Stated goal → Can you render everything from the line containing "This screenshot has width=1005, height=1005." down through the line containing "Task: Select last" in the records below as a JSON list of strings, one per line and both of those lines included? Skip blank lines and leave the pictures out.

Listed records →

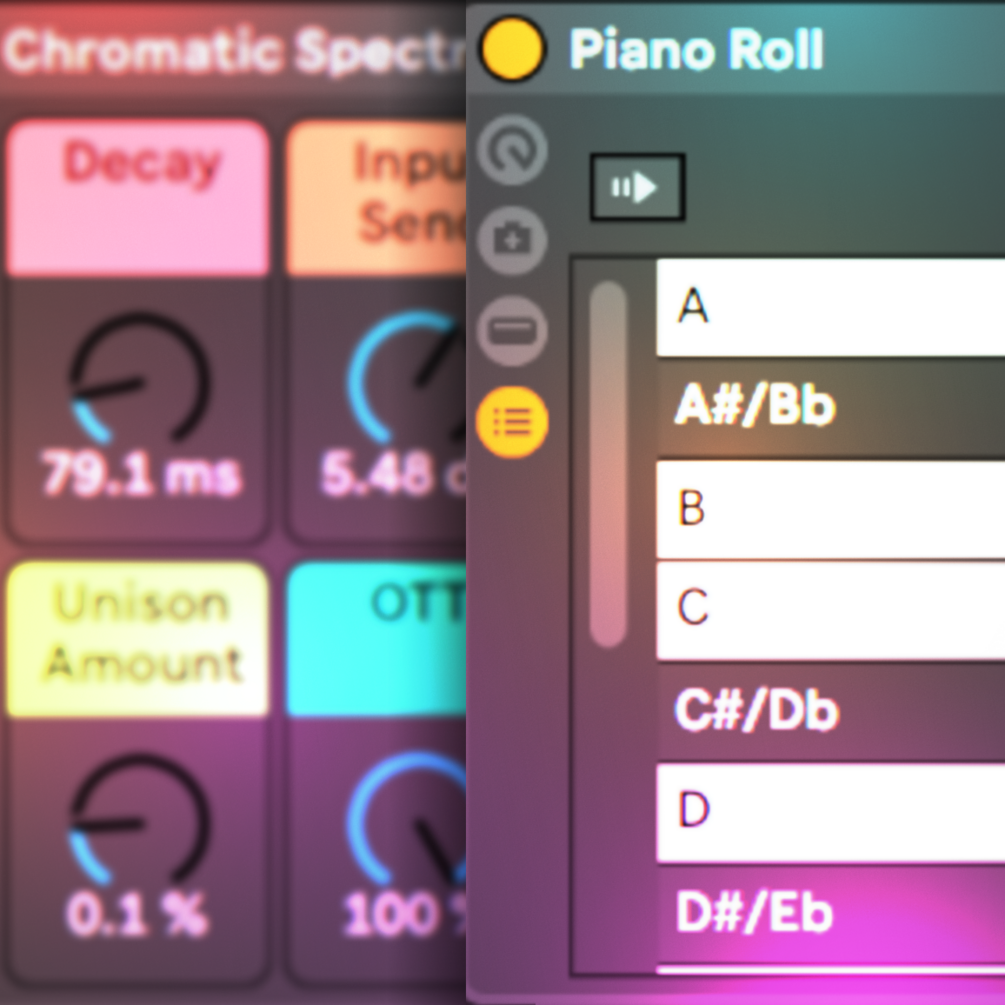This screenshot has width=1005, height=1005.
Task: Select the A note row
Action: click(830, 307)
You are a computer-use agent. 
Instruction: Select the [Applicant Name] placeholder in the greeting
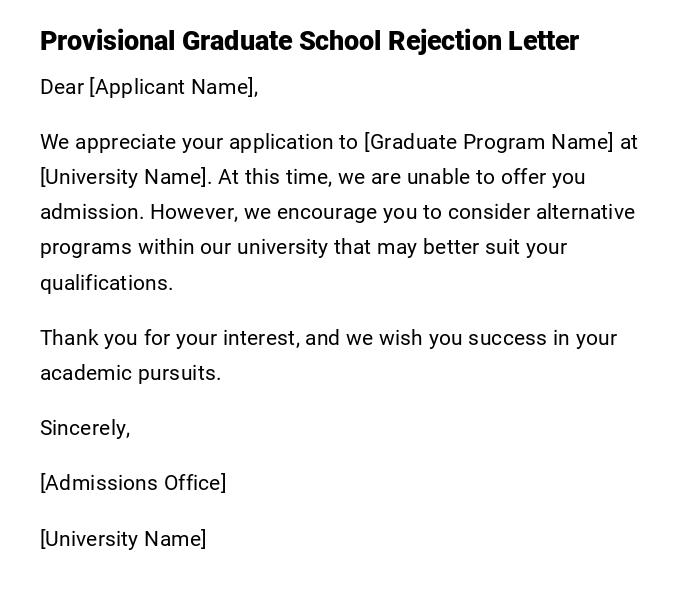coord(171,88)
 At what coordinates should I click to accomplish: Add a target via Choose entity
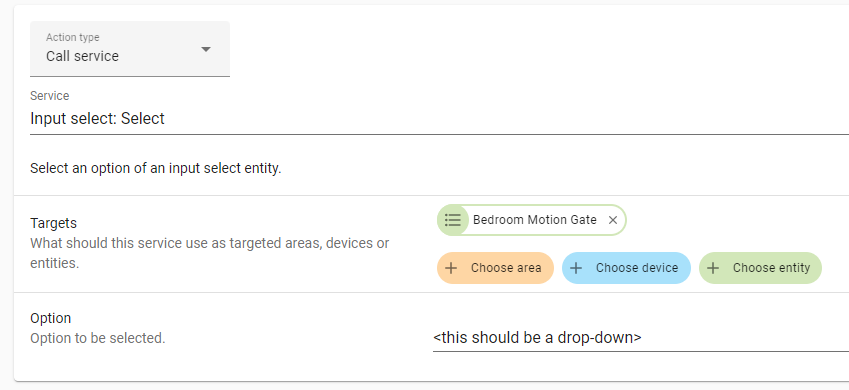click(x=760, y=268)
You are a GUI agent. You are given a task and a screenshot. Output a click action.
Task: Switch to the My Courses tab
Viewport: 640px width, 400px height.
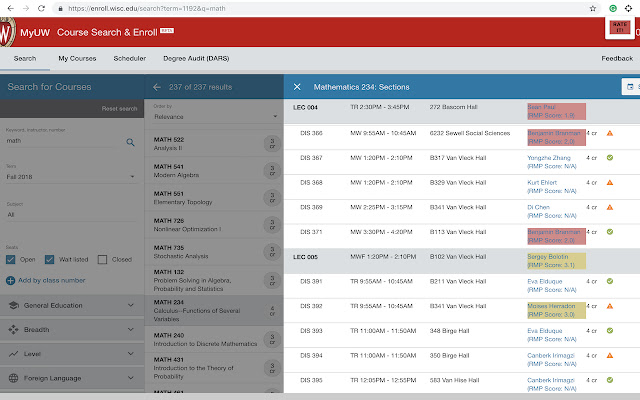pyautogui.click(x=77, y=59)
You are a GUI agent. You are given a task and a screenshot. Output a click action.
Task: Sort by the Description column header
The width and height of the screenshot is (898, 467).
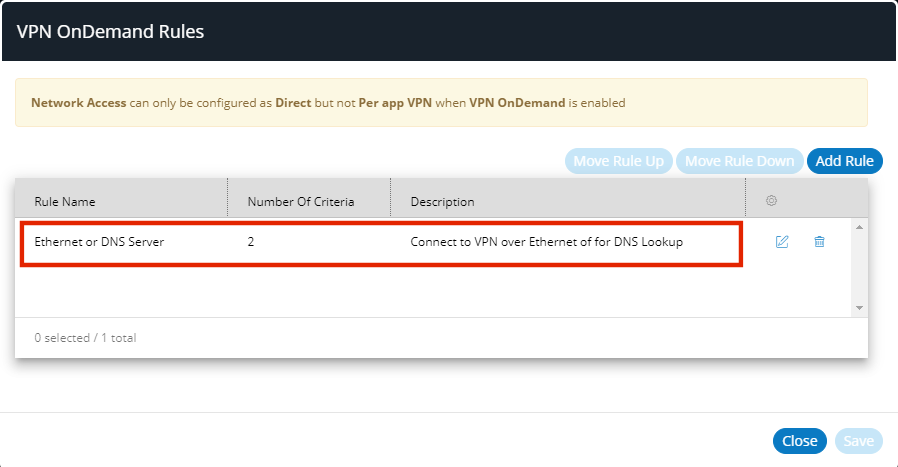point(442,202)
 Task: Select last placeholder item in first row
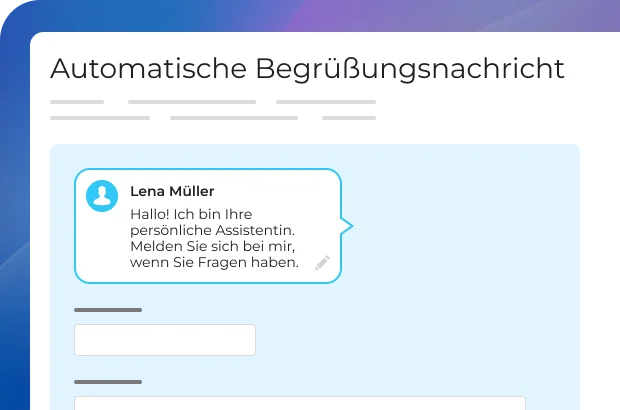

--

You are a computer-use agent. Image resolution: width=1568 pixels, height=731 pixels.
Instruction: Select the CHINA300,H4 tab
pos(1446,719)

Solution to this task →
[
  "This screenshot has width=1005, height=1005.",
  "Task: Select the A note row",
  "Action: click(830, 307)",
  "You are a computer-use agent. ",
  "Instruction: Select the [Applicant Name] placeholder in the greeting",
  "coord(171,88)",
  " At what coordinates should I click to accomplish: Add a target via Choose entity",
  "click(x=760, y=268)",
  "You are a GUI agent. You are given a task and a screenshot. Output a click action.",
  "Task: Switch to the My Courses tab",
  "Viewport: 640px width, 400px height.",
  "pyautogui.click(x=77, y=59)",
  "You are a GUI agent. You are given a task and a screenshot. Output a click action.",
  "Task: Sort by the Description column header",
  "The width and height of the screenshot is (898, 467).",
  "point(442,202)",
  " Task: Select last placeholder item in first row"
]